The reply to the records below should contain exactly the lines from the line with "(+351) 213 870 355 (71, 552)" through the line with "Joe Walsh reveals", and nothing besides.
(Beginning of EXERCISE MATERIALS)
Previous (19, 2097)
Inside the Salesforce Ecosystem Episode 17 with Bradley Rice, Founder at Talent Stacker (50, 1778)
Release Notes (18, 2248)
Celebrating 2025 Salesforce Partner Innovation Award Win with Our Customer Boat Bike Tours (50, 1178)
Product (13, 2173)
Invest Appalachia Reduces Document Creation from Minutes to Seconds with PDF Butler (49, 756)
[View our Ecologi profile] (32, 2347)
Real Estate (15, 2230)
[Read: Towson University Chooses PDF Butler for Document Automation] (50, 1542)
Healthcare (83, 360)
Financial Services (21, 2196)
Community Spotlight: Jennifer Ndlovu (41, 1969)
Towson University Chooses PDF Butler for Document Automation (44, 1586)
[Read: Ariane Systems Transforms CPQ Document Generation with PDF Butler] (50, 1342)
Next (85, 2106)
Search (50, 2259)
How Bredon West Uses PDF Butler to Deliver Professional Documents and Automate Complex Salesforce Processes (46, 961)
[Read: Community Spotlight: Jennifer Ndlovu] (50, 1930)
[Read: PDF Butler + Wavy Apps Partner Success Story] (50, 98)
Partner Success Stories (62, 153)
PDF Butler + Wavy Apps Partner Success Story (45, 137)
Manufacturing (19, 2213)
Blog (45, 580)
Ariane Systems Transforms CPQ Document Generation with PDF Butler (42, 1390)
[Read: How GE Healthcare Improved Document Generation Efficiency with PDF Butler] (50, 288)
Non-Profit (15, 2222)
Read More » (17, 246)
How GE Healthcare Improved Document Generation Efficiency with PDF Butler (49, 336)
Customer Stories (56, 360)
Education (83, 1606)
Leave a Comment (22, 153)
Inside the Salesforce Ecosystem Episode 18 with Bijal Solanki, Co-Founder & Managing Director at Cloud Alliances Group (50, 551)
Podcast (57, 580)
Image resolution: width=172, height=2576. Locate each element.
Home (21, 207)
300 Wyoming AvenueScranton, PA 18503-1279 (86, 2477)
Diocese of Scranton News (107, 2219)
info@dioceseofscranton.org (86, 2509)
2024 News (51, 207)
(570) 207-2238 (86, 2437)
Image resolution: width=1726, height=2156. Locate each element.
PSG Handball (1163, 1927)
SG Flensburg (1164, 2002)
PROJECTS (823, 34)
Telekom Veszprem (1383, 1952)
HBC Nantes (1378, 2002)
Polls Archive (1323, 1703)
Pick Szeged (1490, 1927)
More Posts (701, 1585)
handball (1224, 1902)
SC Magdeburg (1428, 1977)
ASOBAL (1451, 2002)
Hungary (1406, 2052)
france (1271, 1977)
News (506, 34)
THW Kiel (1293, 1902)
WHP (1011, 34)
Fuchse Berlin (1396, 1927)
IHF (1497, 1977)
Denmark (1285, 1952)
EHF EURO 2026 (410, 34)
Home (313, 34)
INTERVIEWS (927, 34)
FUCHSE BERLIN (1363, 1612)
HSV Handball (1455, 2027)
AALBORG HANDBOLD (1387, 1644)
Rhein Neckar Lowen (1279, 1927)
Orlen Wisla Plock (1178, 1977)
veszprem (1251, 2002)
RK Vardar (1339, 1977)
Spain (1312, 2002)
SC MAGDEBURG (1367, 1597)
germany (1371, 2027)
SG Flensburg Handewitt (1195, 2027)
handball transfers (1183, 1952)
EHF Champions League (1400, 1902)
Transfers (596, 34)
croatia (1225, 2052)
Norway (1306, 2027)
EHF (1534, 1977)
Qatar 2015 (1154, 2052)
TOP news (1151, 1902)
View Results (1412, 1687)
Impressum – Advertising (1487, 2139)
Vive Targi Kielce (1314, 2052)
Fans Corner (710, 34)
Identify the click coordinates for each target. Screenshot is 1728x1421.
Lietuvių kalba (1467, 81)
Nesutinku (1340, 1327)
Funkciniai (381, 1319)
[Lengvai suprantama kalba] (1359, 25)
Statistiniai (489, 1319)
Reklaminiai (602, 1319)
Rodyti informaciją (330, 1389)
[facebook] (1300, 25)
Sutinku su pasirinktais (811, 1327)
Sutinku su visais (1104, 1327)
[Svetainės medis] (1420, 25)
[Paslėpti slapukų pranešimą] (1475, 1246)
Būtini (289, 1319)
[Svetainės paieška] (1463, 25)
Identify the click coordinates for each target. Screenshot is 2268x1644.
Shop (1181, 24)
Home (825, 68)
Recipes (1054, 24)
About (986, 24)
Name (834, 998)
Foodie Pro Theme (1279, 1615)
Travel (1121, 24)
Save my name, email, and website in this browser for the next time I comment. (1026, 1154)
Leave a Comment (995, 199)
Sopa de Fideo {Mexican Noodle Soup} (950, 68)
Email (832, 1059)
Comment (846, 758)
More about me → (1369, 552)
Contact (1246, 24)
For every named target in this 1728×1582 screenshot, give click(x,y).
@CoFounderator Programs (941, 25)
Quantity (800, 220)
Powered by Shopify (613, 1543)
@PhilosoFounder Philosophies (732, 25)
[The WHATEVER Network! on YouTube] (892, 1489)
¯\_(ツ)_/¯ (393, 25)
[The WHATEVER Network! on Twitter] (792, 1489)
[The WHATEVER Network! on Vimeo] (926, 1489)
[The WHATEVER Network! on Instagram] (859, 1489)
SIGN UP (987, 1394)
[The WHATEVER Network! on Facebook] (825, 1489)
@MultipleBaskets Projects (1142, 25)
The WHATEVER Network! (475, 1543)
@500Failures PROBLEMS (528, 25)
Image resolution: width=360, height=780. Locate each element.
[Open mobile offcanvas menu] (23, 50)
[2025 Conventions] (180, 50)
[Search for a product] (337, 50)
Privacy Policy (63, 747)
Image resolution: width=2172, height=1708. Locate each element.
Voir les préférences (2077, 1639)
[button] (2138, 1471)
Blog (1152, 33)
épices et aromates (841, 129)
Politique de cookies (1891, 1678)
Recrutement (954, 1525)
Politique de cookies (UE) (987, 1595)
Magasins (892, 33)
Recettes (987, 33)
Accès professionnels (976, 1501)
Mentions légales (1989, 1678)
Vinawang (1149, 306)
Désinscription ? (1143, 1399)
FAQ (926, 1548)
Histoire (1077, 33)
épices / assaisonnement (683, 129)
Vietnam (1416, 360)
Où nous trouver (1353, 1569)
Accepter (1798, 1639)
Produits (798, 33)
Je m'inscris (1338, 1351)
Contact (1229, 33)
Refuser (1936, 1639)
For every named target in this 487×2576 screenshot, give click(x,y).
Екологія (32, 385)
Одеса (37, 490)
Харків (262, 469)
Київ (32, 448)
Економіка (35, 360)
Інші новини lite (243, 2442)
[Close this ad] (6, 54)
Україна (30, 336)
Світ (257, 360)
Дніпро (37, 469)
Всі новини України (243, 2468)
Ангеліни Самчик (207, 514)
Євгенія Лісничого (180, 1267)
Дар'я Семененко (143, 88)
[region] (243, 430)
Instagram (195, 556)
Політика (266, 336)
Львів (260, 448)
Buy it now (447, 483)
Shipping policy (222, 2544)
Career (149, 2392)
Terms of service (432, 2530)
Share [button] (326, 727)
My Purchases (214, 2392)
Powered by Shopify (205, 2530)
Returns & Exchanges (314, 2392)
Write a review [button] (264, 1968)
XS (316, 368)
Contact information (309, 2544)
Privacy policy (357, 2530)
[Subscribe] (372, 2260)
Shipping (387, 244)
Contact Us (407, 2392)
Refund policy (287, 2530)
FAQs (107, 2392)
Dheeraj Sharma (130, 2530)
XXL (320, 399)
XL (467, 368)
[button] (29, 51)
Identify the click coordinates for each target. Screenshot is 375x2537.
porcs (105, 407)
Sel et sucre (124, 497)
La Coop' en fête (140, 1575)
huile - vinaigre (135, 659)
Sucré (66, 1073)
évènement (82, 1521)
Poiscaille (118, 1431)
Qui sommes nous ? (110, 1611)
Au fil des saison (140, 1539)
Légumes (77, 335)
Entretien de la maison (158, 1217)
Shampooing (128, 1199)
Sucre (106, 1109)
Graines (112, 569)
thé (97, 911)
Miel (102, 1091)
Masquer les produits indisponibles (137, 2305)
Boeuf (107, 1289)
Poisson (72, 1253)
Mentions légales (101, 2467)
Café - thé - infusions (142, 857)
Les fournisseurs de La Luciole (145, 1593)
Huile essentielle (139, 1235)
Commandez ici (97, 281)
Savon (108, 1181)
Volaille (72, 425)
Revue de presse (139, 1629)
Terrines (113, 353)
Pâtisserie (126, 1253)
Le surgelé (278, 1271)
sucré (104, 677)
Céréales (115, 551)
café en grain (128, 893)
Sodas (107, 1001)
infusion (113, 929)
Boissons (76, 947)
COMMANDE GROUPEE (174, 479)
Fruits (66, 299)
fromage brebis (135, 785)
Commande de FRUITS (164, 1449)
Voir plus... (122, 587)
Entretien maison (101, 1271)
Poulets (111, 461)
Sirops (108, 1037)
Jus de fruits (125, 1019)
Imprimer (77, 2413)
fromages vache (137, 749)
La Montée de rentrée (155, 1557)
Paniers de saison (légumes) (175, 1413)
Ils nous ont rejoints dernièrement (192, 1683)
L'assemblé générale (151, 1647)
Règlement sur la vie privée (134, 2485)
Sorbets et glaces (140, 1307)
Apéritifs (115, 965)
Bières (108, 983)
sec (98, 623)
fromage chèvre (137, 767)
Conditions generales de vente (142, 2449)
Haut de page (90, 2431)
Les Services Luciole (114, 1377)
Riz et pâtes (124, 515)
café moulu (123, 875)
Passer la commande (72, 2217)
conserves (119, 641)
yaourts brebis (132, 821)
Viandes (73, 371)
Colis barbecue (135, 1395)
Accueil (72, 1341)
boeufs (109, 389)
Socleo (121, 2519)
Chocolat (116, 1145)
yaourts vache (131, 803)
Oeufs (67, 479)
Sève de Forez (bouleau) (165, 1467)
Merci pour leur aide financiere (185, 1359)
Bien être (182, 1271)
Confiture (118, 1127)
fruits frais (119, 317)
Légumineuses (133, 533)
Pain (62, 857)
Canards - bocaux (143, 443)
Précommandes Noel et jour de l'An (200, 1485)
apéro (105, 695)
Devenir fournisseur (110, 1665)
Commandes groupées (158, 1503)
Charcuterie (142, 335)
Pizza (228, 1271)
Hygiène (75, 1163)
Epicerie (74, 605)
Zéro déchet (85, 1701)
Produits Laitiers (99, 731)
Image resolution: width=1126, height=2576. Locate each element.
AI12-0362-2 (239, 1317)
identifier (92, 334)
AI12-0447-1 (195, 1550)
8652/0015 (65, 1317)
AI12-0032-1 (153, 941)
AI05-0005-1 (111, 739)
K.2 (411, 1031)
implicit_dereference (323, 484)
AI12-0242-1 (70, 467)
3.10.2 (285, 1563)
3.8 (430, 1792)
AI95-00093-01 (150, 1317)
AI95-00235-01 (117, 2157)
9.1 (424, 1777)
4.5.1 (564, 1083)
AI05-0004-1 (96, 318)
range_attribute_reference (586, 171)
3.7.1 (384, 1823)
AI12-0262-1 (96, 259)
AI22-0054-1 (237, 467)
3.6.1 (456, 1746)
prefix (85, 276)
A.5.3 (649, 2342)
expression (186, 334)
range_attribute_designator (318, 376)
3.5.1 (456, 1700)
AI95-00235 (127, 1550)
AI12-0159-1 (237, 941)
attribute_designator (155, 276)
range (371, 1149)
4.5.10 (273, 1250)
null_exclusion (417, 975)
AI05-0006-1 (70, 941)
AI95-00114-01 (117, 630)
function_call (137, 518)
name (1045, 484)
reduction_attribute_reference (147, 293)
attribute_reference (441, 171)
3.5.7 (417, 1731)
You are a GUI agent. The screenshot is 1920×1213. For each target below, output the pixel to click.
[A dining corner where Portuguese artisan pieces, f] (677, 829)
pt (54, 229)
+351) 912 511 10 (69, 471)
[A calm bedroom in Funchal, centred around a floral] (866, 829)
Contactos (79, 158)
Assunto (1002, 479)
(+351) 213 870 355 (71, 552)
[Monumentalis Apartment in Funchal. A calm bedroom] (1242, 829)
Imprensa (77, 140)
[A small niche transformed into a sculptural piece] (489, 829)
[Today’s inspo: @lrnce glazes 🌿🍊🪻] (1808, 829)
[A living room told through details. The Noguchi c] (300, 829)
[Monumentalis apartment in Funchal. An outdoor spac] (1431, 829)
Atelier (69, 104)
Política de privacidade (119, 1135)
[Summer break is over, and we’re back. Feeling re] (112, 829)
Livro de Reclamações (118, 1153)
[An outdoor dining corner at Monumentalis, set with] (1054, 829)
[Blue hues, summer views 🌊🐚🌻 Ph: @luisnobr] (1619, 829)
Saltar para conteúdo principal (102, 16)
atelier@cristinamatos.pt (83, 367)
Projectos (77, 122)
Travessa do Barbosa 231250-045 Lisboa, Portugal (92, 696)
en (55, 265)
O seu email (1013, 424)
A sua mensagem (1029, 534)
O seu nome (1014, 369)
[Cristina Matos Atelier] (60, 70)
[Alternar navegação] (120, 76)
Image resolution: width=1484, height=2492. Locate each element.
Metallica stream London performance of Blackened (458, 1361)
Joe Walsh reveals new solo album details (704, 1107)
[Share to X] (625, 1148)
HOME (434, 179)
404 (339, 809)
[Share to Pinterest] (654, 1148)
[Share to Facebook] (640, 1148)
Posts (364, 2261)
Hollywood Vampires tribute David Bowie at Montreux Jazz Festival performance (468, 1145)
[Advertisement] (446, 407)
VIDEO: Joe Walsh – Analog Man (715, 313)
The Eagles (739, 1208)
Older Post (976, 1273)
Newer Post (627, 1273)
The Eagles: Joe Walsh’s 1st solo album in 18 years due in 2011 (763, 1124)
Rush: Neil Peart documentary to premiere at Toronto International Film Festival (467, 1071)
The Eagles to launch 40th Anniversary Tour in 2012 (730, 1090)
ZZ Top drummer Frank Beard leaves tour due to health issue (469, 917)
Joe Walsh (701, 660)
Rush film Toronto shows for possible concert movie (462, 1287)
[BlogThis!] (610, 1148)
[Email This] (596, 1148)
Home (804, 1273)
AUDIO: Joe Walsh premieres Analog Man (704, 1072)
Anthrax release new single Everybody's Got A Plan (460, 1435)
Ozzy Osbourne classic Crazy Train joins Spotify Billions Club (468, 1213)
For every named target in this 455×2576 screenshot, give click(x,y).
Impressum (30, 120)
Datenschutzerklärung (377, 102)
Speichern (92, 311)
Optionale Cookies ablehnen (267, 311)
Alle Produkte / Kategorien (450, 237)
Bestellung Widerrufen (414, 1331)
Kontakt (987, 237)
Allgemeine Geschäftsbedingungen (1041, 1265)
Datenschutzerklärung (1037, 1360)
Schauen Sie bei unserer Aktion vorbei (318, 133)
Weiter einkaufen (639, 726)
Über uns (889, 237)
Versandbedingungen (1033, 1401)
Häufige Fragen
(End of EXERCISE MATERIALS)
OUTPUT FOR THIS TASK:
(+351) 213 870 355 (71, 552)
[Monumentalis Apartment in Funchal. A calm bedroom] (1242, 829)
Imprensa (77, 140)
[A small niche transformed into a sculptural piece] (489, 829)
[Today’s inspo: @lrnce glazes 🌿🍊🪻] (1808, 829)
[A living room told through details. The Noguchi c] (300, 829)
[Monumentalis apartment in Funchal. An outdoor spac] (1431, 829)
Atelier (69, 104)
Política de privacidade (119, 1135)
[Summer break is over, and we’re back. Feeling re] (112, 829)
Livro de Reclamações (118, 1153)
[An outdoor dining corner at Monumentalis, set with] (1054, 829)
[Blue hues, summer views 🌊🐚🌻 Ph: @luisnobr] (1619, 829)
Saltar para conteúdo principal (102, 16)
atelier@cristinamatos.pt (83, 367)
Projectos (77, 122)
Travessa do Barbosa 231250-045 Lisboa, Portugal (92, 696)
en (55, 265)
O seu email (1013, 424)
A sua mensagem (1029, 534)
O seu nome (1014, 369)
[Cristina Matos Atelier] (60, 70)
[Alternar navegação] (120, 76)
Image resolution: width=1484, height=2492. Locate each element.
Metallica stream London performance of Blackened (458, 1361)
Joe Walsh reveals new solo album details (704, 1107)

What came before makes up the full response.